If a nonunion is present, the fibrous pseudarthrosis is resected until viable bone becomes visible. Correction is then carried out in the same manner as after osteotomy. Avascular necrosis or osteomyelitis of the calcaneal body requires radical and extensive debridement with subsequent defect filling or—in cases of recalcitrant osteomyelitis—calcanectomy. Secondary reconstruction may require soft tissue coverage by composite flaps.
Preoperative workup includes a thorough physical examination of the patient and clinical assessment of gait function. Weight-bearing lateral and anteroposterior radiographs (dorsoplantar projection with the tube tilted 20 degrees toward the toes) of both feet supplemented by a hindfoot alignment view are obtained. A preoperative computed tomography (CT) scan with both feet placed in neutral in a standardized holding device is most useful in detecting the amount of nonunion, necrosis, and arthritis at the hindfoot and midfoot. It should always be done if an osteotomy is planned. For more complex reconstructions, CT-based planning software allowing virtual three-dimensional osteotomies appears useful.
Symptomatic posttraumatic arthritis of the calcaneocuboid joint is seen less frequently and to a lesser extent in calcaneal malunions than subtalar arthritis. It is rather observed after malunited mid-tarsal fracture dislocations. If the calcaneocuboid joint is identified as a source of pain—which is not always the case even with radiographic signs of arthritis—it should be fused at the time of realignment and subtalar fusion.

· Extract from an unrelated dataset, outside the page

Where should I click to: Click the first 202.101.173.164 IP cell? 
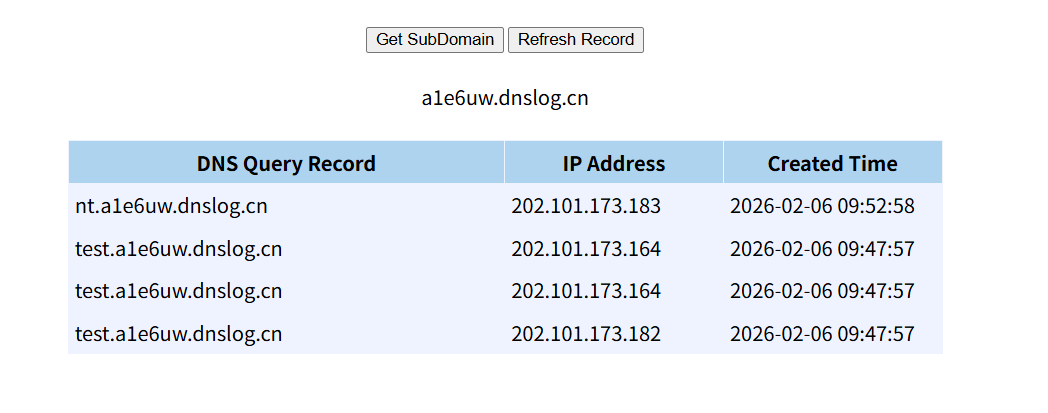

Realignment of the calcaneus with subtalar fusion is indicated in all cases of symptomatic deformities after the failure of conservative measures—like pain medication, alteration of shoewear, and activities. The patients should be aware that although considerable pain reduction and functional improvement may be achieved, with these salvage procedures full foot function cannot be regained.